# Raw testicles after upland hunting!



## Tonto (Nov 13, 2013)

The last two times we were out upland hunting my Male gets out of the field with cherry red testicles that are very raw and irritated. I assume it is due to both the temperature and the rough cover. It does not affect him during the hunt but once we get home he seems extremely painful. I have seen some males that really suck their testicles up to the body but he carries his lower which is probably part of the problem. I give him a dose of Meloxicam to help with this but I want to help prevent this and the next day is is back to normal. I know that the easy fix is to Neuter him but this is not an option. I am going to try Utter Balm or Bag Balm to see if this helps. I am sure I am not the only person with this problem, can any one offer me advice on how to help him.


----------



## yellow machine (Dec 7, 2005)

I think Bubba has had this issue before maybe he can give us a remedy.


----------



## DRAKEHAVEN (Jan 14, 2005)

You got it right, also Vaseline BEFORE you hunt. My personal dog is a mass of scars from 5 years of being a guide dog.


----------



## BJGatley (Dec 31, 2011)

Tonto said:


> The last two times we were out upland hunting my Male gets out of the field with cherry red testicles that are very raw and irritated. I assume it is due to both the temperature and the rough cover. It does not affect him during the hunt but once we get home he seems extremely painful. I have seen some males that really suck their testicles up to the body but he carries his lower which is probably part of the problem. I give him a dose of Meloxicam to help with this but I want to help prevent this and the next day is is back to normal. I know that the easy fix is to Neuter him but this is not an option. I am going to try* Utter Balm or Bag Balm* to see if this helps. I am sure I am not the only person with this problem, can any one offer me advice on how to help him.


Good stuff to use, but the major question is: can you keep him from licking?


----------



## Dooley (Feb 1, 2011)

Maybe if you were to run through a corn field in extreme temperatures you would know how it feels.
Obviously you don't really care about your dog.


----------



## BJGatley (Dec 31, 2011)

Dooley said:


> Maybe if you were to run through a corn field in extreme temperatures you would know how it feels.
> Obviously you don't really care about your dog.


When you are in the heat of things and your dog is performing like he should, that comes with the territory. Just like other things when hunting. Didn't say it was going to be a cake walk.


----------



## John Montenieri (Jul 6, 2009)

I can't help myself, longer pants


----------



## Chris Atkinson (Jan 3, 2003)

John Montenieri said:


> I can't help myself, longer pants


I was pretty sure Bubba preferred them fried, not raw.

Not sure.

Dooley, I did not see anyone in this thread giving any indication that they don't care about their dog.

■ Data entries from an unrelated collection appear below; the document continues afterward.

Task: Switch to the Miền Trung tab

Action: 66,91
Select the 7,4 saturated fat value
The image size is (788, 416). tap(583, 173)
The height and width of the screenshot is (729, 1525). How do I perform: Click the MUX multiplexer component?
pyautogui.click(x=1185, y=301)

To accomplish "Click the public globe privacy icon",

John, what's the thing about Rocky Mountain Oysters? Are they fried?


----------



## BJGatley (Dec 31, 2011)

Chris Atkinson said:


> I was pretty sure Bubba preferred them fried, not raw.
> 
> Not sure.
> 
> ...


They have a fest every year in some part of our country in the west. I just can't remember where?

Edit to post: I remember it now...Testyfesty.... http://www.testyfesty.com/


----------



## kjrice (May 19, 2003)

I might be wrong but as long as you keep rubbing them with butter he will be happy and pain free.


----------



## gdgnyc (May 4, 2009)

Tonto said:


> The last two times we were out upland hunting my Male gets out of the field with cherry red testicles that are very raw and irritated. I assume it is due to both the temperature and the rough cover. It does not affect him during the hunt but once we get home he seems extremely painful. I have seen some males that really suck their testicles up to the body but he carries his lower which is probably part of the problem. I give him a dose of Meloxicam to help with this but I want to help prevent this and the next day is is back to normal. I know that the easy fix is to Neuter him but this is not an option. I am going to try Utter Balm or Bag Balm to see if this helps. I am sure I am not the only person with this problem, can any one offer me advice on how to help him.

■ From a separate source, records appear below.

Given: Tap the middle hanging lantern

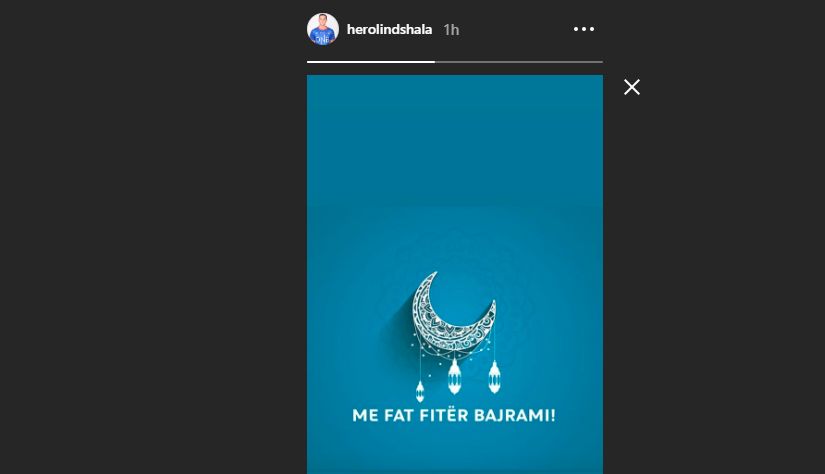Looking at the screenshot, I should coord(455,377).
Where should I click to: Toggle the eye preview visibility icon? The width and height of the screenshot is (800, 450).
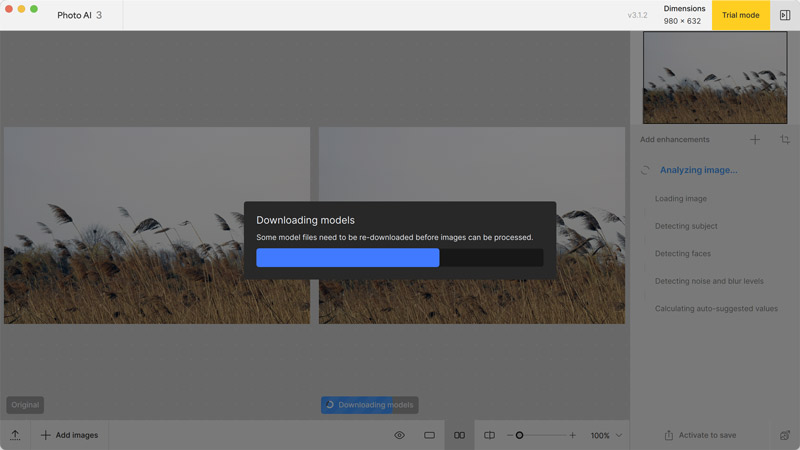point(399,435)
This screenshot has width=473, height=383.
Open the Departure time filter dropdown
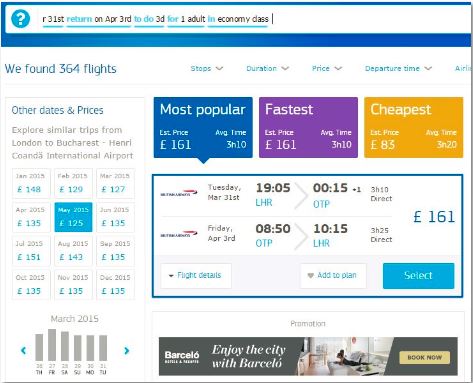(x=398, y=68)
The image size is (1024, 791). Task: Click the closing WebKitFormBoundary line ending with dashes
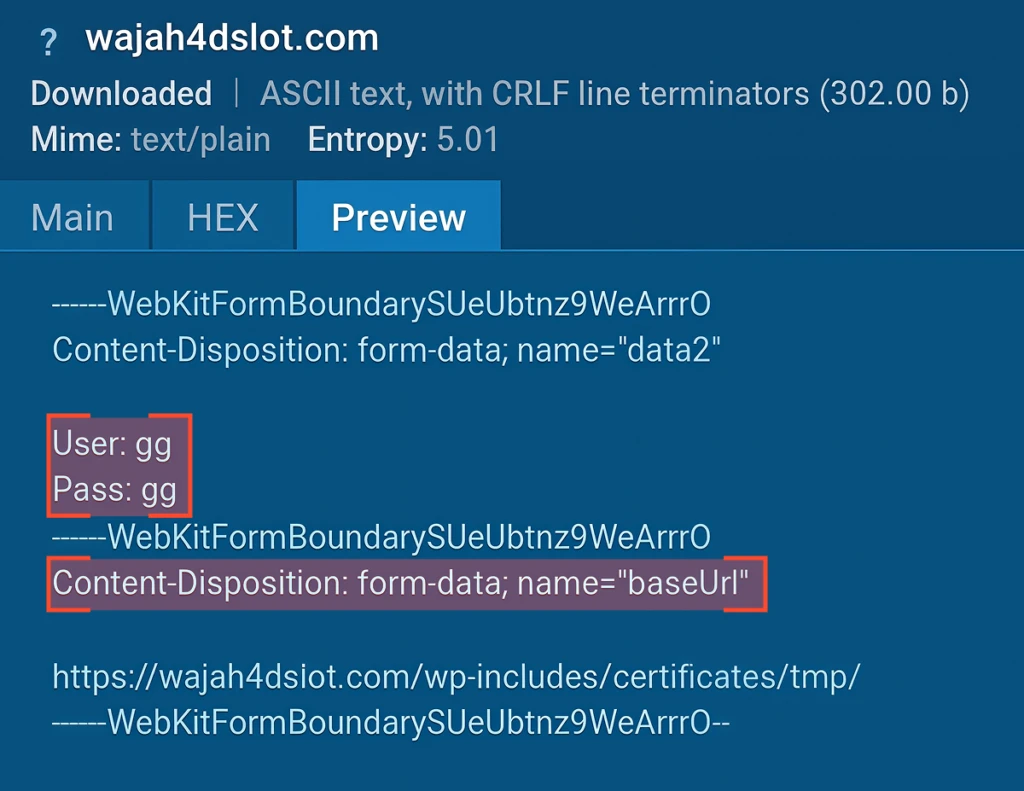coord(391,721)
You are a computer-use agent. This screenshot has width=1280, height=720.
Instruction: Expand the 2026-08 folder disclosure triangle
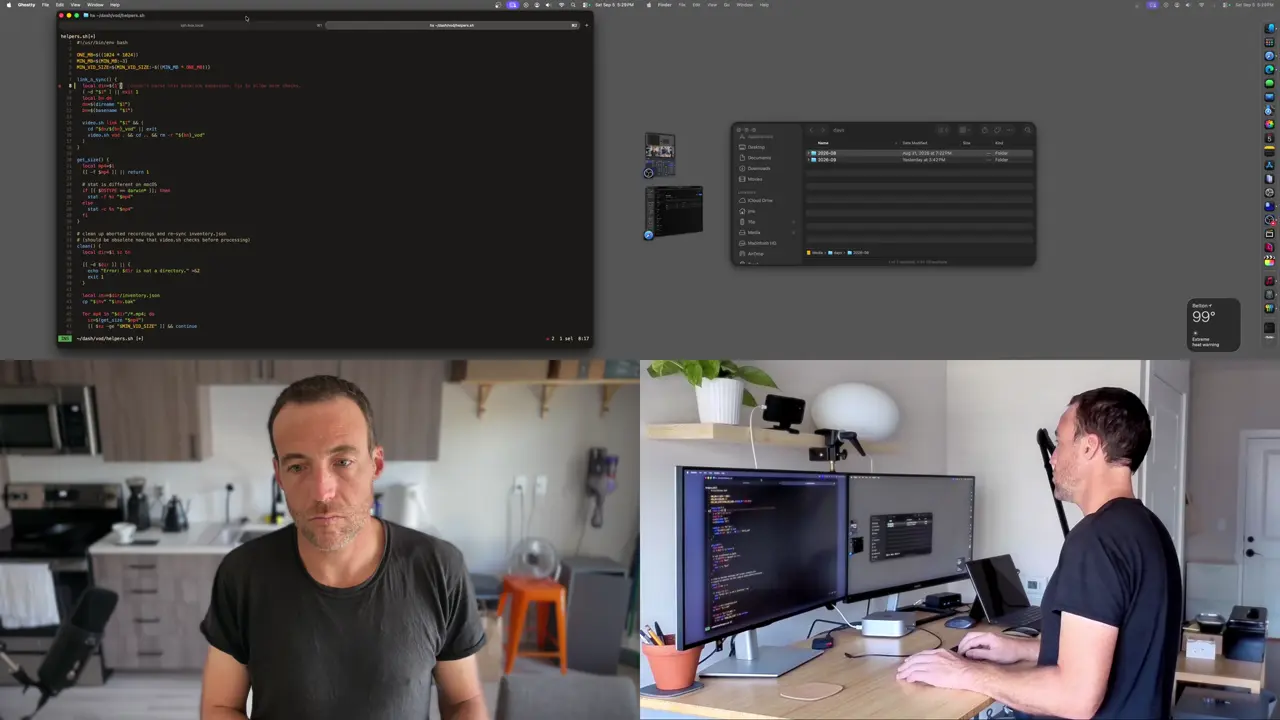808,153
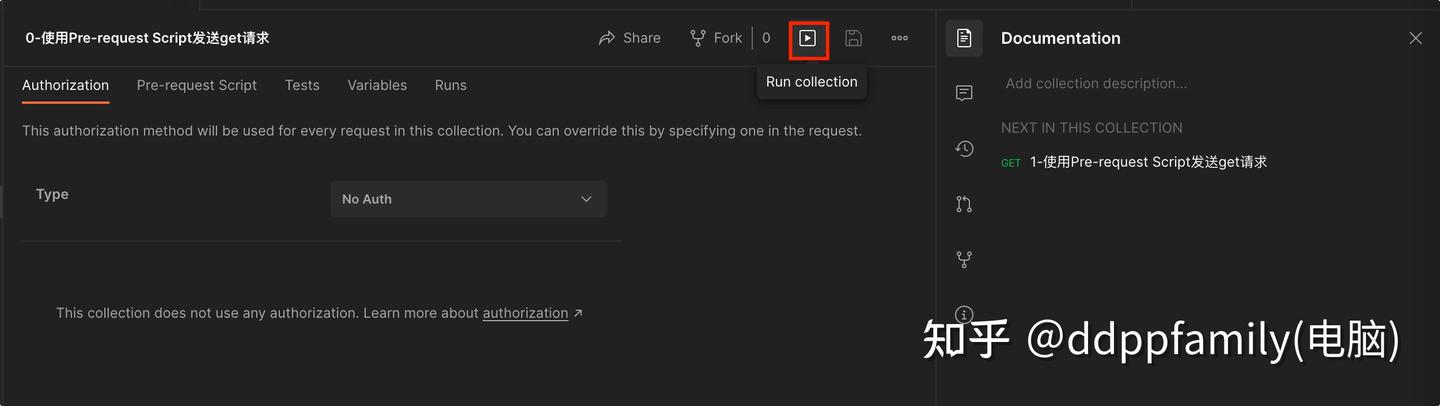The image size is (1440, 406).
Task: Open the Changelog history icon in sidebar
Action: point(964,149)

My dog used to get this while grouse hunting. Never mind cherry red, they used to bleed from the rough brush we went through that included thorns. I applied the Vaseline before and during the hunt, several times. It helped a lot.


----------



## Bubba (Jan 3, 2003)

yellow machine said:


> I think Bubba has had this issue before maybe he can give us a remedy.


Gotta claim ignorance on this one. I have one simple rule- If you live with me ya gotta squat to pee. None of my dogs have any problems along this line. As for me - 2 words. Chinchilla underwear!!!

I would however suggest that you use some discretion as to where and when you apply protective balms to your dogs under gear- some things are hard to explain.

Jewelry protection is paramount regards

Bubba


----------



## Brad Turner (Mar 17, 2010)

Bubba said:


> Gotta claim ignorance on this one. I have one simple rule- If you live with me ya gotta squat to pee. None of my dogs have any problems along this line. As for me - 2 words. *Chinchilla underwear*!!!
> 
> I would however suggest that you use some discretion as to where and when you apply protective balms to your dogs under gear- some things are hard to explain.
> 
> ...


Penn, I think Bubba has spent some time at Chad Baker's house! 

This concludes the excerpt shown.